Now, the city has plans for new digs, and city leaders say, taxpayers will get a deal.
Fairfield City hall looks a little lonely these days... Several weeks ago, all city staff there moved across town to "temporary" quarters at the fairgrounds.
Here you'll find the "water department," where else? Next to the kitchen sink.
Everybody else claims their space with make-shift partitions.
Privacy? Forget it. City administrator Nate Smith tries NOT to hear what the police department's up to.
"We are in tight quarters, and we are in tighter quarters than we were in the old city hall which is mold infested," Smith explained.
The old Fairfield City hall apparently doubled as an undercover "fungus farm." It made people sick, so they had to move with no plans to fix the problem.

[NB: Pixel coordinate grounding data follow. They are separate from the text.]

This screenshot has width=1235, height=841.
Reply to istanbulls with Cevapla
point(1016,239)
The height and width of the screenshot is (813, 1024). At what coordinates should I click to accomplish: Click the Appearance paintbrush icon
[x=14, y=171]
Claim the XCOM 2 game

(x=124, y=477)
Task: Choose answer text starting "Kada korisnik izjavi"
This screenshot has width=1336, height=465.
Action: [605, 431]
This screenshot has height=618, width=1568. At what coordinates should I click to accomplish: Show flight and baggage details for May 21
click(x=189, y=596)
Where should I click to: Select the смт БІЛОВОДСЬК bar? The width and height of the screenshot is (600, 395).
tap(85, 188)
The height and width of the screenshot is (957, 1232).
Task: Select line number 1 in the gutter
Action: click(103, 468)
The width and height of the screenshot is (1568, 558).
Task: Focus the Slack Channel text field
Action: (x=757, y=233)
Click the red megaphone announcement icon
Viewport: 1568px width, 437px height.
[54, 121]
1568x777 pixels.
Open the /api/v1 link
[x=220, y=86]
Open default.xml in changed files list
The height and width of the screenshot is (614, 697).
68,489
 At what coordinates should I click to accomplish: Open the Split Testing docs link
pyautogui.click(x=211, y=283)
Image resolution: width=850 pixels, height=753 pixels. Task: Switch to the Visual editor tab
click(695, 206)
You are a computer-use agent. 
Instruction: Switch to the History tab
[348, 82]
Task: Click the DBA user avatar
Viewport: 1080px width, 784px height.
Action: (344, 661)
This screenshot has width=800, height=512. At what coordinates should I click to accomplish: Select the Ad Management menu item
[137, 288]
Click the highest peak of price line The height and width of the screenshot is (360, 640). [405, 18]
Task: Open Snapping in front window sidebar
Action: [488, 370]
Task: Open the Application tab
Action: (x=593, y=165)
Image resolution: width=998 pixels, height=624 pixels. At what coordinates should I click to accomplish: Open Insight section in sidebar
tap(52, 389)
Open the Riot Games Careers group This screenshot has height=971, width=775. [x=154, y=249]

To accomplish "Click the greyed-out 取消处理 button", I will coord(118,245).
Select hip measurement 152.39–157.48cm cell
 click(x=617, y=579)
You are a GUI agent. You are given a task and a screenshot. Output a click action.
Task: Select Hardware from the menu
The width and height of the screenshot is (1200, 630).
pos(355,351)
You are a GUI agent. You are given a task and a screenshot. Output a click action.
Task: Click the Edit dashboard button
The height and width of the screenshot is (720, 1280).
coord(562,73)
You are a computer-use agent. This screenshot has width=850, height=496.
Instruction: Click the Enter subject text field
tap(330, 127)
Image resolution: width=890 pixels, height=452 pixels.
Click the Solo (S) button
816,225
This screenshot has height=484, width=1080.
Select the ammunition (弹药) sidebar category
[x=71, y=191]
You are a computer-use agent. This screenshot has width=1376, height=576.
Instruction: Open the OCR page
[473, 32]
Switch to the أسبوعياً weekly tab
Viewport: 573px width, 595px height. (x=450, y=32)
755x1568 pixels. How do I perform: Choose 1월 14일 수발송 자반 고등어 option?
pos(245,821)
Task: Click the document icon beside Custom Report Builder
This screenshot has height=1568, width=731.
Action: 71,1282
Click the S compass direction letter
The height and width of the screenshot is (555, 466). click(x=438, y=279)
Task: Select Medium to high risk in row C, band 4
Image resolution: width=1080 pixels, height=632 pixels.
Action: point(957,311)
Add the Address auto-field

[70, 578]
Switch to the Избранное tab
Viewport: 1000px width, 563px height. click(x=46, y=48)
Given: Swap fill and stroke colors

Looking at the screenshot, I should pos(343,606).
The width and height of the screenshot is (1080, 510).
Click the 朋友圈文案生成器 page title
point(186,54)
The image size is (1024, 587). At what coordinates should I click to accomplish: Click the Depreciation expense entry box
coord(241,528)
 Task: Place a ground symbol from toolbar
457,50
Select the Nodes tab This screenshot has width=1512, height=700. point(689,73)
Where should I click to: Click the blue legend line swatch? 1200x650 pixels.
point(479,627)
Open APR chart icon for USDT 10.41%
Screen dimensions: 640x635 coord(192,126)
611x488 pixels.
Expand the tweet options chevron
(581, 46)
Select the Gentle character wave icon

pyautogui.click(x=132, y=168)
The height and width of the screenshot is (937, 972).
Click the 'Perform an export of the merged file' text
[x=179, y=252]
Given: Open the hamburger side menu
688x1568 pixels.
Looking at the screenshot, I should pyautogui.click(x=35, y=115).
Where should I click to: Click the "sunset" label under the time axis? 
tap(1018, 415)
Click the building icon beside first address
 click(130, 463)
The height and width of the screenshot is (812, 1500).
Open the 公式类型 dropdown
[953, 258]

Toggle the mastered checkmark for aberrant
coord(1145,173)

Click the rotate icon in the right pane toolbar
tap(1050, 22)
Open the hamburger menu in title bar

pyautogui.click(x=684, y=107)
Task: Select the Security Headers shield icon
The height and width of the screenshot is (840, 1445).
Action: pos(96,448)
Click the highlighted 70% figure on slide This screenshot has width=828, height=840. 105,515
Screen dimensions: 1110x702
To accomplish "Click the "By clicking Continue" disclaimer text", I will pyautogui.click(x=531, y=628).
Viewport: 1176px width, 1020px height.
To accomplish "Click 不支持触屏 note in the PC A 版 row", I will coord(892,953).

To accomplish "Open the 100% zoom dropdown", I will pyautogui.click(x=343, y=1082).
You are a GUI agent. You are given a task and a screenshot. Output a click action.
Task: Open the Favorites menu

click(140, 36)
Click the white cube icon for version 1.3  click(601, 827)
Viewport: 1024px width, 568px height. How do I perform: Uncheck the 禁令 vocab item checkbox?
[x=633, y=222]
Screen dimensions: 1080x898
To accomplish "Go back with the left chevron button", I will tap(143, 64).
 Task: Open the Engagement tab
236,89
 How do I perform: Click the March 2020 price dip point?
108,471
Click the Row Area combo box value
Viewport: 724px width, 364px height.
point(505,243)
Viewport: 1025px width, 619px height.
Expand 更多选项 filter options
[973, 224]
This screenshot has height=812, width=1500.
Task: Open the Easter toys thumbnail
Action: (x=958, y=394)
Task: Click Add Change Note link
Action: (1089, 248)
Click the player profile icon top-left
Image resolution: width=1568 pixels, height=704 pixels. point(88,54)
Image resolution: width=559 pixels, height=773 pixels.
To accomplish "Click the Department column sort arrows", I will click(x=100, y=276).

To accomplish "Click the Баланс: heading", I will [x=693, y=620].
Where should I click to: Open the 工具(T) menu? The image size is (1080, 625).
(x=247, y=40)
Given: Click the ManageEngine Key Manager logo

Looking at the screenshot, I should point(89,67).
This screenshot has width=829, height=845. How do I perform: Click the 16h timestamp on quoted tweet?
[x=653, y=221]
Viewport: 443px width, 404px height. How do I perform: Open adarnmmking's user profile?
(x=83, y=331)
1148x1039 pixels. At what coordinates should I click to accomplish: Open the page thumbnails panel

"The cost of remediation was going to be extensive and also it was not gonna solve, really solve, the problem because of the topography of that area," said Smith, who adds rain from the whole block collects around the building, keeping the buildings walls nice and moist and, well,"fungus-y."
So city leaders found new digs on eleven acres at the edge of the fairgrounds, where a cluster of buildings once housed a satellite campus of Navarro College. Fairfield city leaders now see it as their pathway to the future.
Once the city moves into the old Navarro complex, city leaders will even had a spare building to rent out and, perhaps make a litlte money.
Fairfield will sell more than 2 and a half million dollars worth of bonds for public improvements.
Much of it will go into the buildings for city administration and police.
The rest will go into the water tower, streets, and other pressing projects.
Smith says thanks to lower interest rates, the new debt will cost less than the old debt.
"We paid off one of our notes,.. so, by adding on this note, it actually lowers the debt payment our taxpayers will pay," he said.
So by wheeling and dealing, and taking advantage of low interest, Fairfield leaders can move mold-free, into new, modern offices.
”Hopefully by November, we'll have a designer on board, get him assigned and we can start the bidding and constructing," said Smith.
Until then, visitors to city hall will need to adjust their expectations and get ready for close quarters, but at least there's no mold.